2017 Volume 41 Issue 6 Pages 975-980
A 70-year-old-woman underwent laparoscopic sigmoidectomy for sigmoid colon cancer (moderately differentiated adenocarcinoma, pT3N0M0, pStage Ⅱ). A postoperative follow-up CT after 9 months revealed a low density area in the right branch of portal vein and the peripheral portal vein. The portal vein thrombosis was suspected and the anticoagulant therapy was received. The temporal CT findings showed that a low density area in the portal vein remained unchanged, but the subphrenic abscess and the right adrenal nodule were increased. Because both a low density area in the portal vein and the right adrenal nodule showed the 18FDG-PET uptake and the same echoic pattern, the right portal vein tumor thrombus and the right adrenal metastasis were suspected. Extended right lobectomy combined resection of right adrenal gland and right diaphragm with right portal vein resection and reconstruction was performed.

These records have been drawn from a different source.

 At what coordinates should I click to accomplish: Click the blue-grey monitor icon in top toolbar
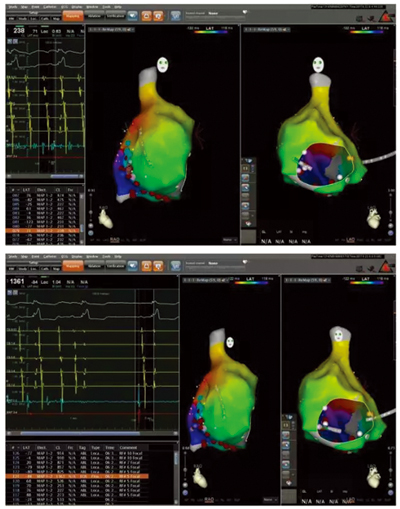coord(175,15)
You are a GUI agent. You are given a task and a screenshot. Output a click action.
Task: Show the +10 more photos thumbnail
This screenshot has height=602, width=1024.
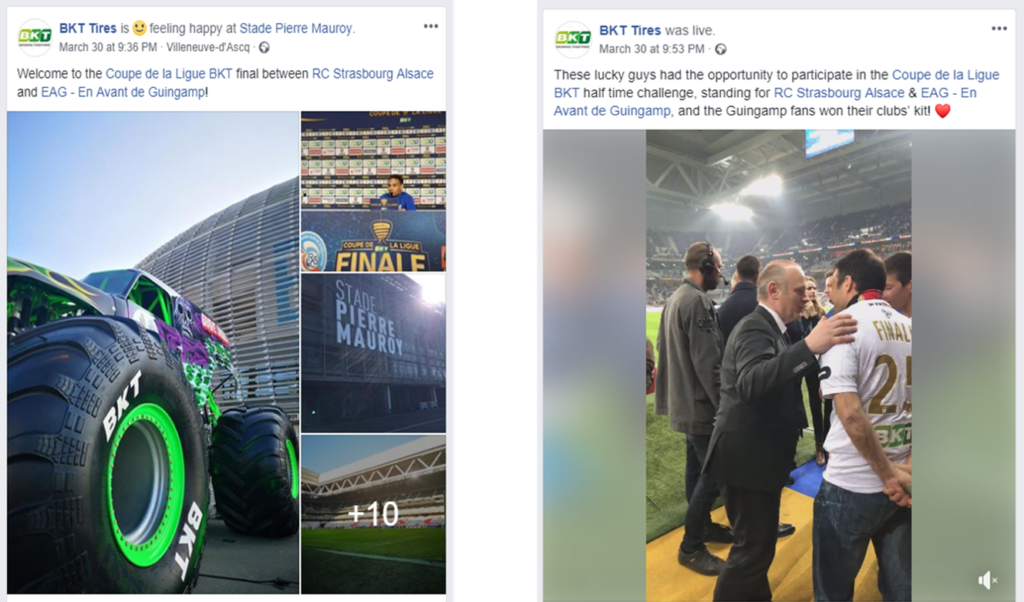click(x=374, y=515)
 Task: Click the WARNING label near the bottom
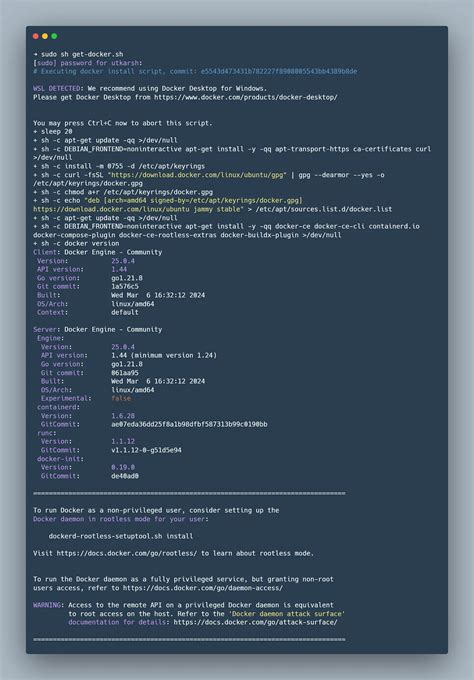tap(48, 605)
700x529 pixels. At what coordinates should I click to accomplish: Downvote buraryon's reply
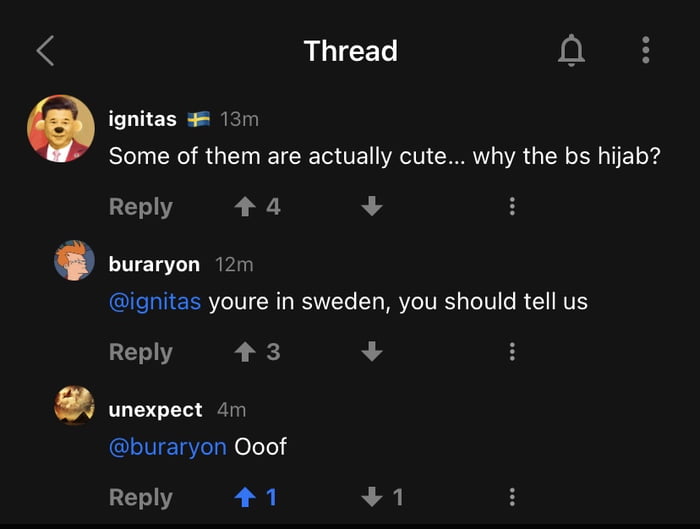point(372,352)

Histopathological findings showed that both the tumor in the right portal vein and the right adrenal tumor are composed of similar adenocarcinoma with fibrous change and necrosis to the primary cancer.
As the portal vein tumor thrombus not associated with liver metastasis of colon cancer is extremely rare, this case is presented here together with some bibliographic comments.